Mechanism of Aβ oxidation by X‐ray irradiated multicomponent NTs. a–d) ESI‐MS spectra obtained from incubation of Aβ40 a) without and with b) NTs, c) Ce6‐NTs, and d) Ce6/PEG‐NTs after irradiation. Aβ40 (40 µm) was treated with 2 µm or equivalent amount of NTs irradiated with 2 Gy X‐rays in PBS (50 mm, pH7.4) and analyzed by ESI–MS. e–g) Effect of Aβ40 and BSA on singlet oxygen generated from X‐ray excited NTs.

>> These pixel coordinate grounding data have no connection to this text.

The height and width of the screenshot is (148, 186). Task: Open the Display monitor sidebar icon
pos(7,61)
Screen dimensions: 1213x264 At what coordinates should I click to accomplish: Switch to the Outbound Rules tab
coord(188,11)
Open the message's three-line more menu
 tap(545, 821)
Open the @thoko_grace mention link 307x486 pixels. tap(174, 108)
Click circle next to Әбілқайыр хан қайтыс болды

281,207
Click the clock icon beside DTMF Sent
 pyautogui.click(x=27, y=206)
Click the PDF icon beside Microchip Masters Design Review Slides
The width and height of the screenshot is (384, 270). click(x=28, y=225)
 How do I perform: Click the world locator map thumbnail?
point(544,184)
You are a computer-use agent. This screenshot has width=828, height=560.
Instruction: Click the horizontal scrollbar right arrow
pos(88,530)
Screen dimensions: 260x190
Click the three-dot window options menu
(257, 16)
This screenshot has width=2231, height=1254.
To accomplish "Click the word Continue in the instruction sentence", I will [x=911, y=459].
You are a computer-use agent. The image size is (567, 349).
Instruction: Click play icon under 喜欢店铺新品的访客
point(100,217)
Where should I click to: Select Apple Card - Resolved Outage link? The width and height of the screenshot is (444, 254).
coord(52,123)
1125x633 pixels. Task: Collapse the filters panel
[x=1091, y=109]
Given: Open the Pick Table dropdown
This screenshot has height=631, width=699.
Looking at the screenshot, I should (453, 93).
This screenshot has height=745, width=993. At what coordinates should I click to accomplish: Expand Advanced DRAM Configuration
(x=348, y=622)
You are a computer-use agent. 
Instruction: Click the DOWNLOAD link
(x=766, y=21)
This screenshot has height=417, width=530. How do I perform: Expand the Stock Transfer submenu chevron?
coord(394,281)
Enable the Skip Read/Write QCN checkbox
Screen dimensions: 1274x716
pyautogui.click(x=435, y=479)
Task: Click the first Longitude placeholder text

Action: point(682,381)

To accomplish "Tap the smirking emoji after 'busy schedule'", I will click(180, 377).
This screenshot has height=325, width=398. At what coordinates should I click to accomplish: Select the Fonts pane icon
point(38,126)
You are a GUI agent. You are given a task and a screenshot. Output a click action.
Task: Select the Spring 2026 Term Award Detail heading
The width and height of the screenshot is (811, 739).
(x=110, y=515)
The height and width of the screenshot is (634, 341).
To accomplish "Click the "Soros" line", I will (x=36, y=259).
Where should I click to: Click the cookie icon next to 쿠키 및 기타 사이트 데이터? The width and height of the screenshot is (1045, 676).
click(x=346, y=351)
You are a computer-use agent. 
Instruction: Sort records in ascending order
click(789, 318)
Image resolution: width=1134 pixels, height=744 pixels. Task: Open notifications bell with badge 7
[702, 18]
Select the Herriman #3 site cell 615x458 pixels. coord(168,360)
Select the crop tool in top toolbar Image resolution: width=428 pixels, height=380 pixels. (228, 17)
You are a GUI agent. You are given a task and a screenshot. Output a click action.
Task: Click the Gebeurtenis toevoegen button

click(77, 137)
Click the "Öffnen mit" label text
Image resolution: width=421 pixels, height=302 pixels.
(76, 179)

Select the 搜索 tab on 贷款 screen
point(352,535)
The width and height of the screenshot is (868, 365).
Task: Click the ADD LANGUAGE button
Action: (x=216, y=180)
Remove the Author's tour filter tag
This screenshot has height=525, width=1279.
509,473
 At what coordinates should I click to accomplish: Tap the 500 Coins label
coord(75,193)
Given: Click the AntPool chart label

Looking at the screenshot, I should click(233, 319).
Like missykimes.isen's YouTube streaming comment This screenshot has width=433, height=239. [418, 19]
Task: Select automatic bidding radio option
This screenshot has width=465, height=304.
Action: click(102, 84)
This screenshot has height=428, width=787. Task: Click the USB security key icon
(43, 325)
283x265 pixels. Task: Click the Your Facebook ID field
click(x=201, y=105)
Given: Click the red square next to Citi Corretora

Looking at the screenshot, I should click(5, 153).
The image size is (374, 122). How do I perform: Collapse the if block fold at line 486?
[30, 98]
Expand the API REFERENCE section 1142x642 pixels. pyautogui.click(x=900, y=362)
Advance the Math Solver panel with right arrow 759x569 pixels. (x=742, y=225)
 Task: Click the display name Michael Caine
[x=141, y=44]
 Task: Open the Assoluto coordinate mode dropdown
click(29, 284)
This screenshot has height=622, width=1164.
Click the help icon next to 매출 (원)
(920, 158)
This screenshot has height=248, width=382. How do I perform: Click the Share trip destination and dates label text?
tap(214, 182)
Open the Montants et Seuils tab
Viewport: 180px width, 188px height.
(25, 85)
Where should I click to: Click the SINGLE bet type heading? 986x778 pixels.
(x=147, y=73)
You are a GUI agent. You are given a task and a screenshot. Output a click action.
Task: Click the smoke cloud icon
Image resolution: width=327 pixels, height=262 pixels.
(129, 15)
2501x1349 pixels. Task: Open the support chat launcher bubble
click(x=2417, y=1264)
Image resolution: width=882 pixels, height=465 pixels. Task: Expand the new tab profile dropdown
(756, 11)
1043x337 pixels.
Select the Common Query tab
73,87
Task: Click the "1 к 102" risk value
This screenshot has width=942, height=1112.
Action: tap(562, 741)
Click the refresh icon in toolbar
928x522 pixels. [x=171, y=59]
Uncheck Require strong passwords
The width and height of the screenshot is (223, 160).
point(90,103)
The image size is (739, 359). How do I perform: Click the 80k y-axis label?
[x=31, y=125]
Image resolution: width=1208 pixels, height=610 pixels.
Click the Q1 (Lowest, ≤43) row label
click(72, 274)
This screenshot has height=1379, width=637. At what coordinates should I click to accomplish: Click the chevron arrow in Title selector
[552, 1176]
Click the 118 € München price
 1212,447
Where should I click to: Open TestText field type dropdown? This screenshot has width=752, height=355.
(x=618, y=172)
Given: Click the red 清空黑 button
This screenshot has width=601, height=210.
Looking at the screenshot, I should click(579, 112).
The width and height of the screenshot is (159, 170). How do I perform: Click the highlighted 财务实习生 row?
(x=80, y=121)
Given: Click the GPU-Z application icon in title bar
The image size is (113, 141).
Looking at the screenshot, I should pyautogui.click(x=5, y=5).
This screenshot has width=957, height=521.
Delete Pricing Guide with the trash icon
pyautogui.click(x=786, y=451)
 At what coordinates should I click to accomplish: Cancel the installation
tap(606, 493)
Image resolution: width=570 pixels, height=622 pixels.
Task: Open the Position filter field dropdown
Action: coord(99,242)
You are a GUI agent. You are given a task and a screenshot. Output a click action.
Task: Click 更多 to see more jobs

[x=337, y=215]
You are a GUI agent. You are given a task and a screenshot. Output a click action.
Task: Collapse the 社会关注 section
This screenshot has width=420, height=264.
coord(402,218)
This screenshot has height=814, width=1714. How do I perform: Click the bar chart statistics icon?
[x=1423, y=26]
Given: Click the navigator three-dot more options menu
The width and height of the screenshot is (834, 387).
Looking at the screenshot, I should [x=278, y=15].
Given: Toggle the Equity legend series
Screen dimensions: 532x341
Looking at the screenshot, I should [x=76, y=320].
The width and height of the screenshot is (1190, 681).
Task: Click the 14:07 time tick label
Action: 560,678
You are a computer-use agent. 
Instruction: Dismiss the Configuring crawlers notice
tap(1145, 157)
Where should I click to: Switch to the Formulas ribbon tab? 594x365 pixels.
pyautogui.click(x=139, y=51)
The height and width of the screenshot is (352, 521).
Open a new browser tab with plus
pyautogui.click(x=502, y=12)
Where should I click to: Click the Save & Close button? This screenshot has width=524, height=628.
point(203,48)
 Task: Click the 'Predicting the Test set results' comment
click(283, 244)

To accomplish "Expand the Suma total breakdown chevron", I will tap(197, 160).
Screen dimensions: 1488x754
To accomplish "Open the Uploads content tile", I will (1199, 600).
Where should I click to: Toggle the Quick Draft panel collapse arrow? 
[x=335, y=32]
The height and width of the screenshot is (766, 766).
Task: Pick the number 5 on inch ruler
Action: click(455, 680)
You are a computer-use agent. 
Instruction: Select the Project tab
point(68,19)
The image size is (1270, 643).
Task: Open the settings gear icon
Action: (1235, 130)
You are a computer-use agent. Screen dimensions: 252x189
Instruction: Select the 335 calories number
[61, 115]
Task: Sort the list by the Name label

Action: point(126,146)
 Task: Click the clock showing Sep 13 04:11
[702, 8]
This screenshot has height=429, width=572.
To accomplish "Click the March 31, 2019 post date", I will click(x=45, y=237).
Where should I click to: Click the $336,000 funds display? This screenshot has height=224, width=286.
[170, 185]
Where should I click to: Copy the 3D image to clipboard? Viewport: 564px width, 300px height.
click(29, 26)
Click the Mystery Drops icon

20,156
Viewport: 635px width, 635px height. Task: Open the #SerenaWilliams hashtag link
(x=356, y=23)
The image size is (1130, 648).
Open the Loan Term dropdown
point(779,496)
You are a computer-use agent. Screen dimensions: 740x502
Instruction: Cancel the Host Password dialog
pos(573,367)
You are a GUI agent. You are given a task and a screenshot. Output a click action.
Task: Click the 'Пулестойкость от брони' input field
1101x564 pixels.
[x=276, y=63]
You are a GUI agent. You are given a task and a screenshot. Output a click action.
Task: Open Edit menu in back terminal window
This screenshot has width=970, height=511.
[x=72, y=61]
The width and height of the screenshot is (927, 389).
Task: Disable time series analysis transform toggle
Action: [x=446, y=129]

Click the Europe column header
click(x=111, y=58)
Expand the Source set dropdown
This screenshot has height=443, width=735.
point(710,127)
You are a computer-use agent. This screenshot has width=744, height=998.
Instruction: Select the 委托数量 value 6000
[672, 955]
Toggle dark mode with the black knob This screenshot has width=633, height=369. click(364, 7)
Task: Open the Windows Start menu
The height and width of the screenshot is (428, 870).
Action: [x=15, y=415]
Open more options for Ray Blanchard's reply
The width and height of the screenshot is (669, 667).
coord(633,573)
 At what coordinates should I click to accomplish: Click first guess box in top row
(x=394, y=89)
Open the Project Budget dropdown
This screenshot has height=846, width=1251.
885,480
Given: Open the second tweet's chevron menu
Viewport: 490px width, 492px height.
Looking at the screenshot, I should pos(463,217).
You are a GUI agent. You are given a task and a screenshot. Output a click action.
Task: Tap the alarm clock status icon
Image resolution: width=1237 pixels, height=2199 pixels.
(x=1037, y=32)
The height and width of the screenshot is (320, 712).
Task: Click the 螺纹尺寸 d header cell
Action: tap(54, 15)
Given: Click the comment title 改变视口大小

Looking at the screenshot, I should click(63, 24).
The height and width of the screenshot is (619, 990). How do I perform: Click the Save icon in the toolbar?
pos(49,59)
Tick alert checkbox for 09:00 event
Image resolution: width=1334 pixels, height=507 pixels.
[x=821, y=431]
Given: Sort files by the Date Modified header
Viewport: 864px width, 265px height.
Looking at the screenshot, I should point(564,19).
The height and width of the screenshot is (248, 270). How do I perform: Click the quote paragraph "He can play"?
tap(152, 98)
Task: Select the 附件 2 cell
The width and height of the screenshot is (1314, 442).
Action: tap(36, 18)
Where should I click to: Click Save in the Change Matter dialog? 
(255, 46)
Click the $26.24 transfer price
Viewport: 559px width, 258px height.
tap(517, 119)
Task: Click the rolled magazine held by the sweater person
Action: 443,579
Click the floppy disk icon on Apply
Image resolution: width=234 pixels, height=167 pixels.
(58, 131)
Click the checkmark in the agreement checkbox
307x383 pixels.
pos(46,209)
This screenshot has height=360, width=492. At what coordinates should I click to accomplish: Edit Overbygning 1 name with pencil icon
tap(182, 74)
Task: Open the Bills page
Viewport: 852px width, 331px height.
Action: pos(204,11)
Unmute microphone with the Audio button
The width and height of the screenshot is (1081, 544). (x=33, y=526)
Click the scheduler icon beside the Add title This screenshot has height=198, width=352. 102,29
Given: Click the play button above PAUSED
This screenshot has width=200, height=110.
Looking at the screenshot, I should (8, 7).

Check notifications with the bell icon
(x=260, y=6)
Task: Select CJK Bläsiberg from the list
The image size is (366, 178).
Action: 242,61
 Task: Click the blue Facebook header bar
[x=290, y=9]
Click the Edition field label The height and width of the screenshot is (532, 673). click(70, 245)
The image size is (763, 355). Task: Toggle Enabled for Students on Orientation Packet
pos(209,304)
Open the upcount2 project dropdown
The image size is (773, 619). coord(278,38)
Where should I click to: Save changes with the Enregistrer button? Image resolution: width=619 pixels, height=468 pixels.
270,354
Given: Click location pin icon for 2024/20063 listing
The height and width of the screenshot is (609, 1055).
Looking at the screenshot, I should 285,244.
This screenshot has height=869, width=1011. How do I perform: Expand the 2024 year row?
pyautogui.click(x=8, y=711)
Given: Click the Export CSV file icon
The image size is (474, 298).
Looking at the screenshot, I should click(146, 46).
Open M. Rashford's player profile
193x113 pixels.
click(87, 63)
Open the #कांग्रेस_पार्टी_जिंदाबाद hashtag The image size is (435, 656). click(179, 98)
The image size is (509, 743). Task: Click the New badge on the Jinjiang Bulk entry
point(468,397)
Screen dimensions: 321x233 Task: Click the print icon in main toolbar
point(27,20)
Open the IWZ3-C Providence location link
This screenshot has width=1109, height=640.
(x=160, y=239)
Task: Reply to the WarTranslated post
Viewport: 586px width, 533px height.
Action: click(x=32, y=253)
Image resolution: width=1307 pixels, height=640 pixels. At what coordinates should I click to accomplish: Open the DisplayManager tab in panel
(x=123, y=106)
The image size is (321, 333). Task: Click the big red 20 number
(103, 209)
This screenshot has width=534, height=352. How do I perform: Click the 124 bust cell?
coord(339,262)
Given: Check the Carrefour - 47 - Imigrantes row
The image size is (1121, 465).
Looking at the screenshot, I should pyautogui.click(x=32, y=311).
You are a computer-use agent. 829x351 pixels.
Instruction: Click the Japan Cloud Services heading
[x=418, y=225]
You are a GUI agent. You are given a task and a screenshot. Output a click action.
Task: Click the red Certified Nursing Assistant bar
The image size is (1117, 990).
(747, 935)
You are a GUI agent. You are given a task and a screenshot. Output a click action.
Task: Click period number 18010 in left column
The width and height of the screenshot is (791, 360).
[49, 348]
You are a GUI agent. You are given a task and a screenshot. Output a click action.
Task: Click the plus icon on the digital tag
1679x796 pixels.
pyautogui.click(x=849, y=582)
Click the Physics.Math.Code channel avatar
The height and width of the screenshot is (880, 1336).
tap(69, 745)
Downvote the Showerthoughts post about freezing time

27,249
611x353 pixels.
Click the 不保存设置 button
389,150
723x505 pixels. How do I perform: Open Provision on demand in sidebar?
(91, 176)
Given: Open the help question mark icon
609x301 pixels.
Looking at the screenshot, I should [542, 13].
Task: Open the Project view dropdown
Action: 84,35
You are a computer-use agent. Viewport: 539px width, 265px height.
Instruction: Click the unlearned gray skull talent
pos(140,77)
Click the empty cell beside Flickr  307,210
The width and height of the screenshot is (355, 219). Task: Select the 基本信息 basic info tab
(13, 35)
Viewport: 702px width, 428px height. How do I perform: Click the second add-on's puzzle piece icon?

Comparative TEMPO EPR spectra formed from incubation of TEMP (40 µm) and 5 µm dispersions of e) NTs, f) Ce6‐NTs, and g) Ce6/PEG‐NTs in PBS/D₂O (1:9) following X‐ray exposure with or without Aβ40 and BSA (40 µm each).

Figure 4

Effect of multicomponent scintillating nanotubes (NTs) on transgenic C. elegans AD models. a) Kaplan–Maier survival plots and b) median lifespan of transgenic CL2006 and control WT CL802 worms fed with 5 µm of NTs, Ce6‐NTs and Ce6/PEG‐NTs in PBS and irradiated with soft X‐rays (2 Gy). Data are presented as mean ± SD from three experiments and were analyzed by one‐way ANOVA followed by Tukey's multiple comparison test (n = 100 each; ^*** p < 0.0001, ns = not significant). c) Effect of NT treatment on mobility (thrashes min⁻¹) of transgenic CL2355 and WT CL2122 worms following irradiation. Results are mean ± SD from three experiments with 20 worms per group. Statistical significance was determined as described above (^* p < 0.05. ^** p < 0.005, ^*** p < 0.0001, ns = not significant). d) Effect of NTs and X‐rays on chemotaxis of transgenic CL2355 and WT CL2122 worms. The chemotactic index CI = (number of worms at attractant sites – number of worms at control sites)/total number of worms. Results are reported as described above (n = 60 each; ^*** p < 0.0001, ns = not significant). e) Representative dot‐blot analysis of equal amounts of the proteins extracted from transgenic worms treated with NTs or vehicle after X‐ray irradiation and probed with sequence specific 6E10 and oligomer specific A11 antibodies. f) Representative Western‐blot analysis of Aβ species in transgenic CL2006 and control WT CL2122 strains untreated and treated with Ce6/PEG‐NTs (1 and 5 µm) following irradiation. Equal amounts of extracted proteins were loaded onto each lane and blotted with an anti‐Aβ antibody (6E10) or α‐tubulin. g) Quantification of major Aβ species in transgenic CL2006 animals treated with different amounts of Ce6/PEG‐NTs following irradiation using ImageJ software.